# Training a new tokenizer from an old one

In [1]:
import os

# 设置代理
os.environ['http_proxy'] = 'http://127.0.0.1:7893'
os.environ['https_proxy'] = 'http://127.0.0.1:7893'
os.environ['HTTP_PROXY'] = 'http://127.0.0.1:7893'
os.environ['HTTPS_PROXY'] = 'http://127.0.0.1:7893'
os.environ['no_proxy'] = '127.0.0.1,localhost'
os.environ['NO_PROXY'] = '127.0.0.1,localhost'

In [2]:
from datasets import load_dataset

# 使用更新后的数据集名称格式
# The old "code_search_net" format is deprecated, use the new format
# raw_datasets = load_dataset("codeparrot/github-code", "python-all")

# 或者你也可以尝试这个替代方案（更小的数据集）:
raw_datasets = load_dataset("Nan-Do/code-search-net-python", split="train")

In [3]:
raw_datasets


Dataset({
    features: ['repo', 'path', 'func_name', 'original_string', 'language', 'code', 'code_tokens', 'docstring', 'docstring_tokens', 'sha', 'url', 'partition', 'summary'],
    num_rows: 455243
})

In [4]:
print(raw_datasets[123456]["code"])

def align_and_build_tree(seqs, moltype, best_tree=False, params=None):
    """Returns an alignment and a tree from Sequences object seqs.

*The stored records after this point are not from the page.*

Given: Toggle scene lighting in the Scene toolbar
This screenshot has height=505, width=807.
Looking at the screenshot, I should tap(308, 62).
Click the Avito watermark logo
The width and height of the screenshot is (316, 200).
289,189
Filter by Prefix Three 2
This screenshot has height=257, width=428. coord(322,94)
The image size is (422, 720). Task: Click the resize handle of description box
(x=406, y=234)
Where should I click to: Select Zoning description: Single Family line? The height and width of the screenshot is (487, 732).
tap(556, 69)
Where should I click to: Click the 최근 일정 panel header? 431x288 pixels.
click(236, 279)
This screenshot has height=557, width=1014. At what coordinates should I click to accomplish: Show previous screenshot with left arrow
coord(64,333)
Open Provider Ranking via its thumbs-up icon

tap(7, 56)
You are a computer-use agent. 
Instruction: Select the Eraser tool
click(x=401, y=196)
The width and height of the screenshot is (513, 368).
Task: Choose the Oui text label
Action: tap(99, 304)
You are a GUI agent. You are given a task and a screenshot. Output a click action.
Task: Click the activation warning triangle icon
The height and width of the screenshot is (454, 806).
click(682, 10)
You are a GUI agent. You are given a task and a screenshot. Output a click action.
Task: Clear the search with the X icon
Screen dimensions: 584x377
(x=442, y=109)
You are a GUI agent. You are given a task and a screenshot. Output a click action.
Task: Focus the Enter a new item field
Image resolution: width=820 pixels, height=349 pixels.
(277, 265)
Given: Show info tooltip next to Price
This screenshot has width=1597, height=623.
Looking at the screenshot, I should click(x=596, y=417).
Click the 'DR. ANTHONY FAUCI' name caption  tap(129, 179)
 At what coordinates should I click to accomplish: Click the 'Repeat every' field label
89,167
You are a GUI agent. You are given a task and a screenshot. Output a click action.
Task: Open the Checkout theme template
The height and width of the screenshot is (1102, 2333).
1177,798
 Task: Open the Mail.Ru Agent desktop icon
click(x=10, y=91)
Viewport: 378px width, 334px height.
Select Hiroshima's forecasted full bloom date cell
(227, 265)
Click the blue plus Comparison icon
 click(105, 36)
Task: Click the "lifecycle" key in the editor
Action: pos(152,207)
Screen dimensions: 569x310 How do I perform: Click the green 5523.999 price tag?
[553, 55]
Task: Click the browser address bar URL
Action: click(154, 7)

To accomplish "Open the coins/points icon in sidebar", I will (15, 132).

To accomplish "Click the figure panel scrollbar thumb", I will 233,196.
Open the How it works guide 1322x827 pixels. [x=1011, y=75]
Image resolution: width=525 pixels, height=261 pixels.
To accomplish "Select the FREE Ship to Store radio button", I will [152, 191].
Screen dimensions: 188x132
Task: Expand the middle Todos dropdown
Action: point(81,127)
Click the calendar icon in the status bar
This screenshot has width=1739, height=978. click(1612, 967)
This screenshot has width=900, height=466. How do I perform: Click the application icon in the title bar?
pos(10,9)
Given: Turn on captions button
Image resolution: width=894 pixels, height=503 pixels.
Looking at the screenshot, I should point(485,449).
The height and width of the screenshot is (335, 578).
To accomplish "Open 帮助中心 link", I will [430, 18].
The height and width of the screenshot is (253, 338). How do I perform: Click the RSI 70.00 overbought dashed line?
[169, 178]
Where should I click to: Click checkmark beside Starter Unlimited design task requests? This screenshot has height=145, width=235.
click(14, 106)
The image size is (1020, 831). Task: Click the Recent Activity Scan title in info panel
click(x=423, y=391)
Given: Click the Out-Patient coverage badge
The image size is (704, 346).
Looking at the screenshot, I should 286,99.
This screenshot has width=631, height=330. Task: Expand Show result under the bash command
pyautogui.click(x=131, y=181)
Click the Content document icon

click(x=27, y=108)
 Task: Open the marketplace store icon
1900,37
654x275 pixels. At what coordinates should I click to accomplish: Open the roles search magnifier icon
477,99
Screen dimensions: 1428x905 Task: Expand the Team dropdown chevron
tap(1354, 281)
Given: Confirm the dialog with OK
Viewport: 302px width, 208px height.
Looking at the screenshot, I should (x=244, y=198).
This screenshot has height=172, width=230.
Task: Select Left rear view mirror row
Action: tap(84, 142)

    seqs: a cogent.core.alignment.SequenceCollection object, or data that can
    be used to build one.

    moltype: cogent.core.moltype.MolType object

    best_tree: if True (default:False), uses a slower but more accurate
    algorithm to build the tree.

    params: dict of parameters to pass in to the Muscle app controller.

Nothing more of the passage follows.